━━━━━ RECORDS ━━━━━

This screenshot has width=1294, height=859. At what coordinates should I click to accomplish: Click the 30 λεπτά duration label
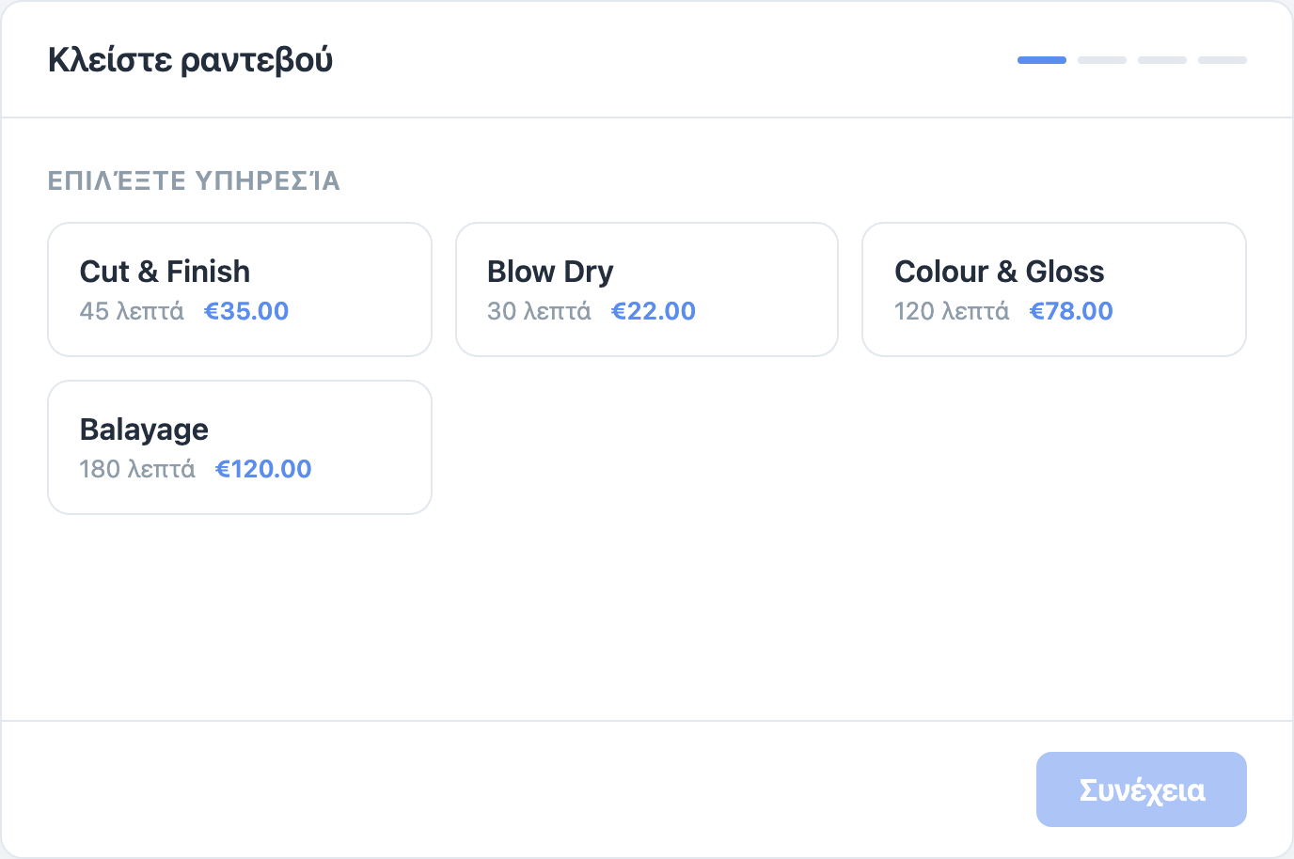point(539,311)
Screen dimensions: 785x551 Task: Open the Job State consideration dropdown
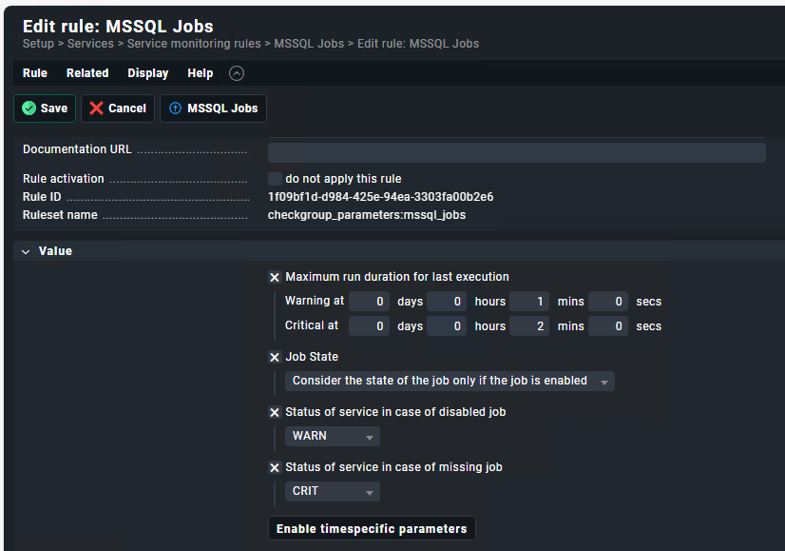point(450,381)
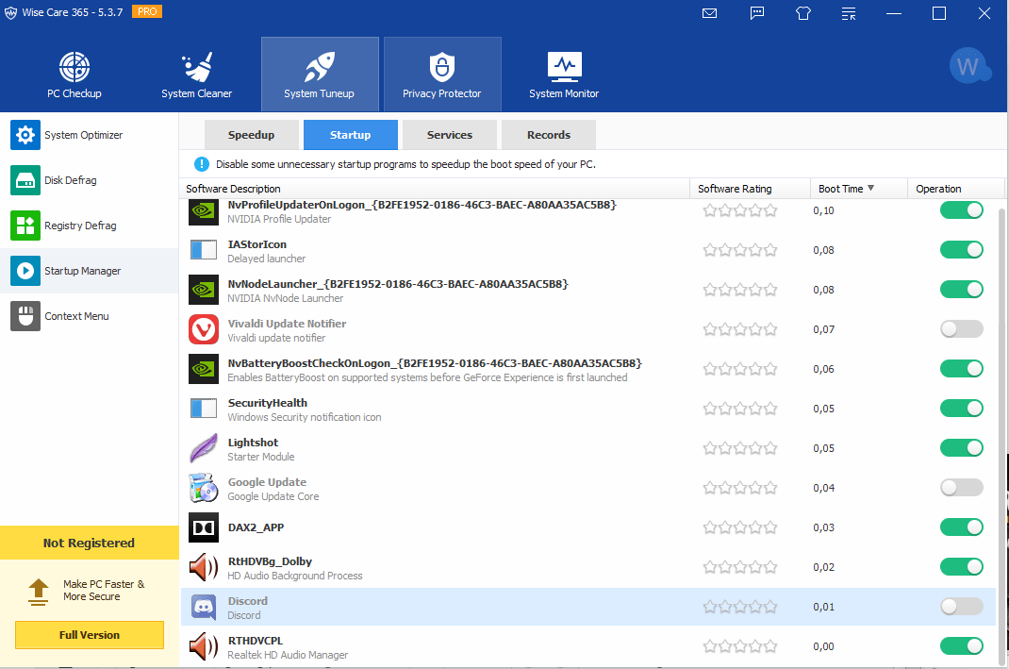Enable the Discord startup toggle
Screen dimensions: 1009x669
coord(961,607)
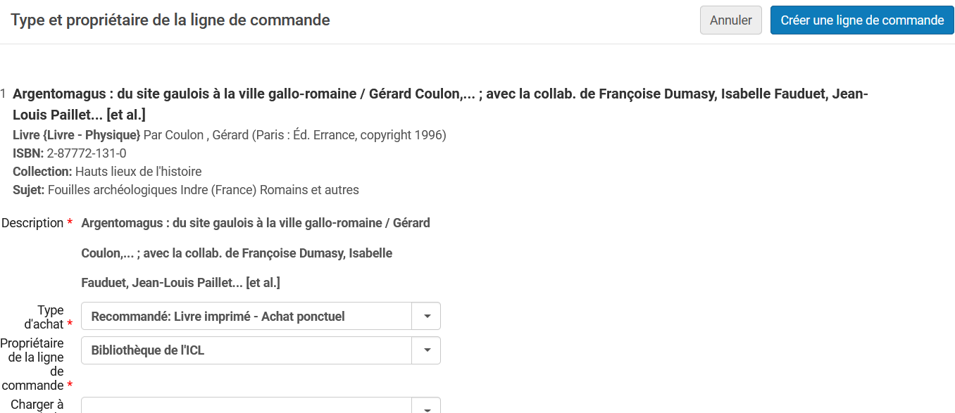Click the Description value text block
955x413 pixels.
pyautogui.click(x=255, y=253)
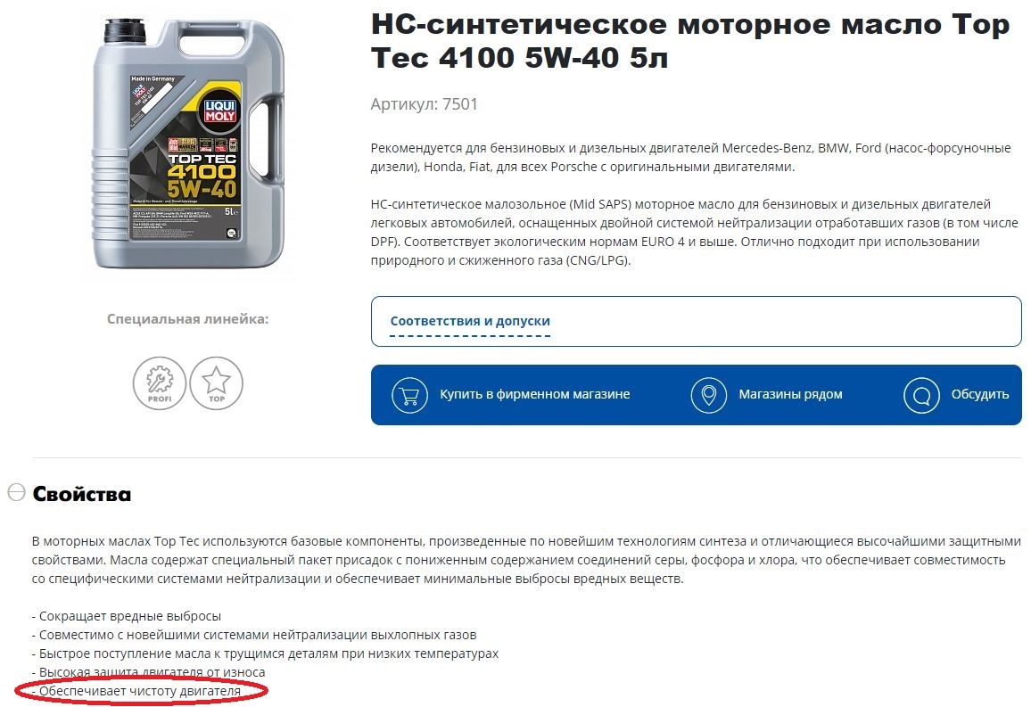Click the Специальная линейка label
Screen dimensions: 1031x707
pos(188,319)
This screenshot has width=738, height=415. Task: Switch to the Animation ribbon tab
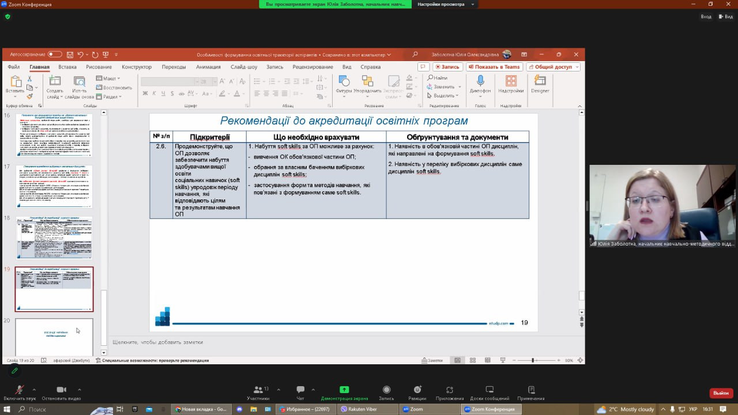pos(208,67)
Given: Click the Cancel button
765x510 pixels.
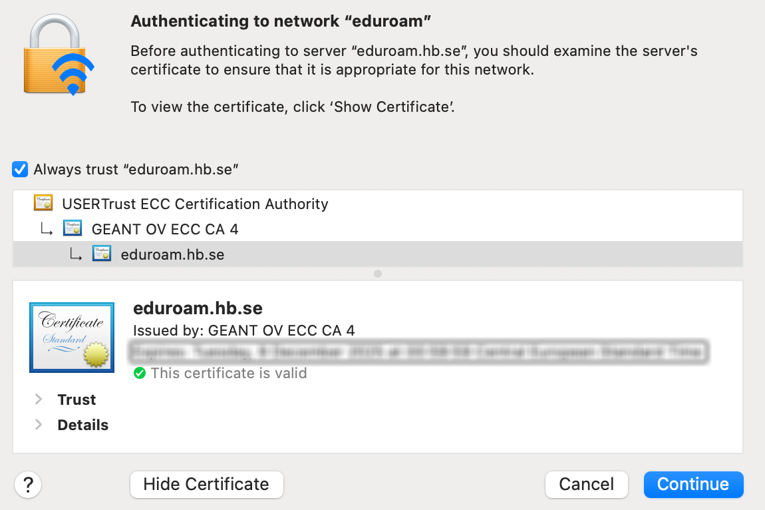Looking at the screenshot, I should click(586, 484).
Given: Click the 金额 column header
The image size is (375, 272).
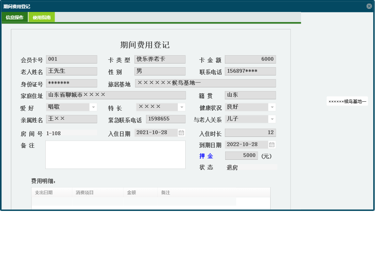Looking at the screenshot, I should pos(131,192).
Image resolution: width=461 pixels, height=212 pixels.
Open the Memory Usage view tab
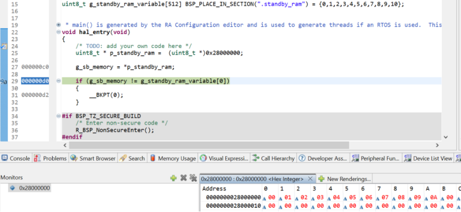click(173, 159)
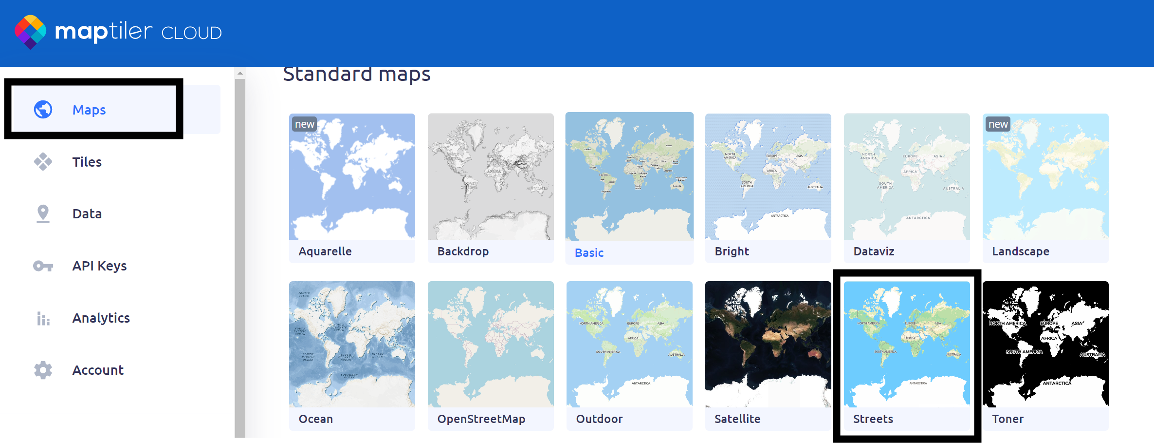The width and height of the screenshot is (1154, 443).
Task: Click the new badge on Landscape
Action: pyautogui.click(x=998, y=124)
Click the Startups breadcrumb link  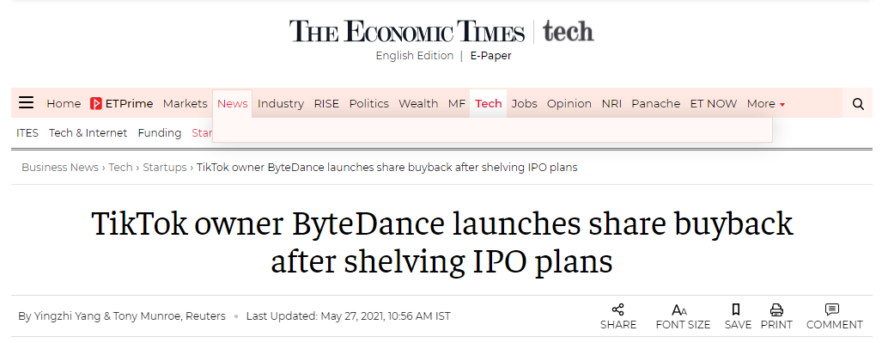(x=164, y=168)
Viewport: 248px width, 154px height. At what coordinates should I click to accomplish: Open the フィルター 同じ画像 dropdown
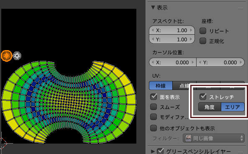[214, 139]
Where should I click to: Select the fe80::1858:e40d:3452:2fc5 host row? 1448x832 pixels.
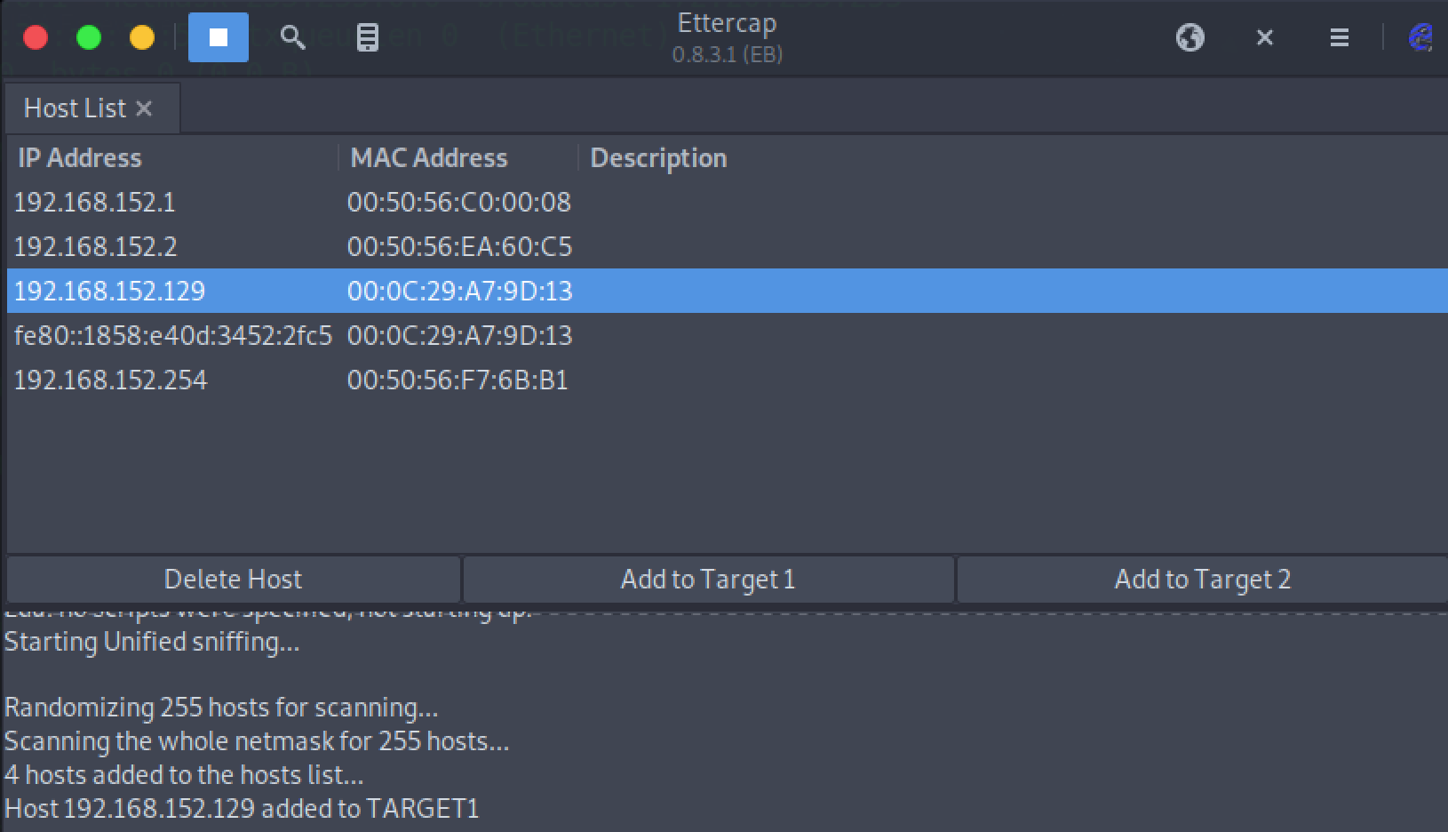(x=727, y=335)
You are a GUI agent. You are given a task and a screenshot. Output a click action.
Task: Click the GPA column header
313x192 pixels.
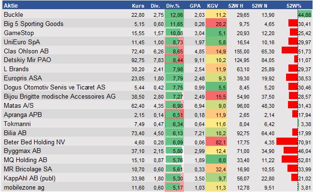pyautogui.click(x=195, y=6)
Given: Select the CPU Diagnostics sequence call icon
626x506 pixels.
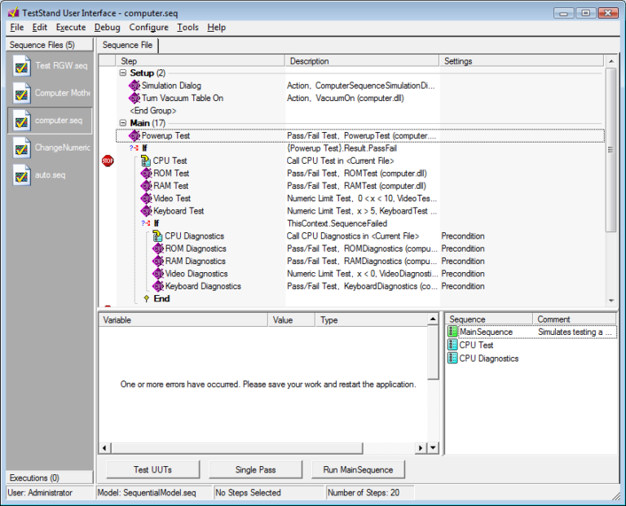Looking at the screenshot, I should (x=158, y=236).
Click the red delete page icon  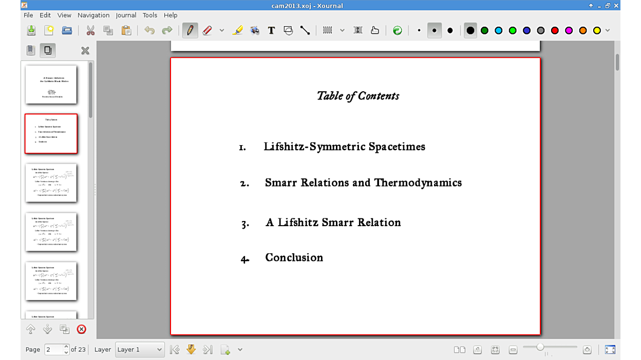[81, 329]
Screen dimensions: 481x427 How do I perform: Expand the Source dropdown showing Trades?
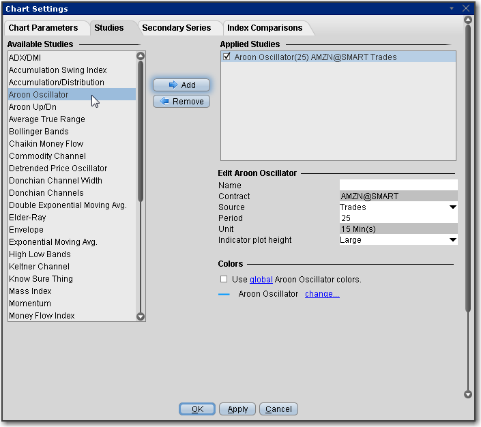452,207
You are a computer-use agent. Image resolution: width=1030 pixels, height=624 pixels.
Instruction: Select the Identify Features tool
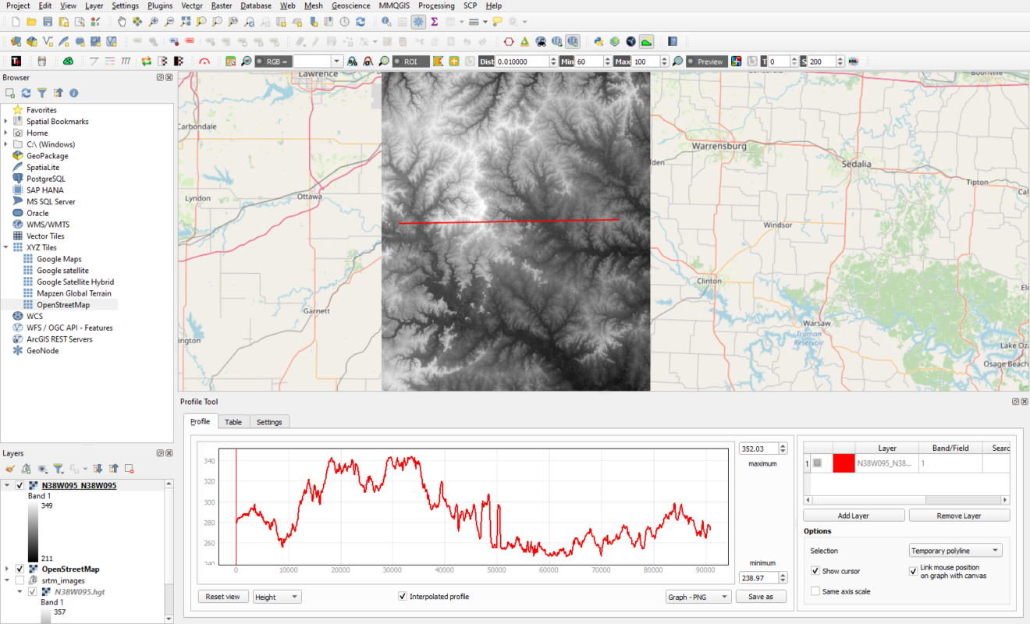[385, 22]
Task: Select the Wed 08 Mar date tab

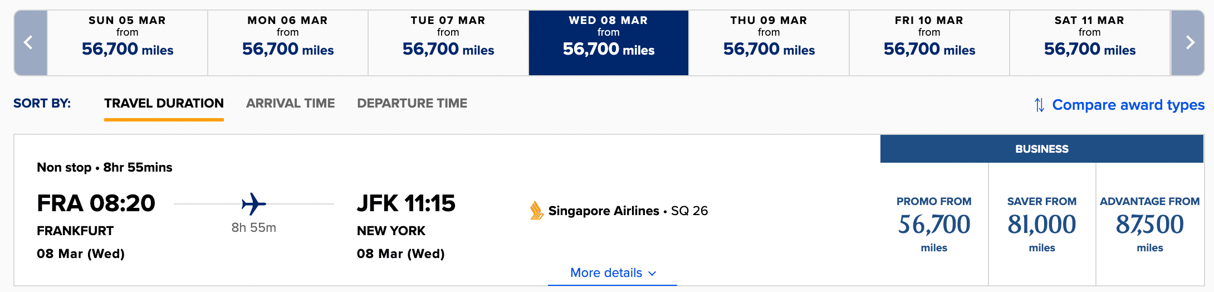Action: pos(609,42)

━━━━━

_WORK TO BE COMPLETED_: What lines above mention "resolution"? Copy each one.

_RESPONSE TO THIS TASK_:
Image resolution: width=461 pixels, height=212 pixels.
You are a computer-use agent. Image resolution: width=1030 pixels, height=624 pixels.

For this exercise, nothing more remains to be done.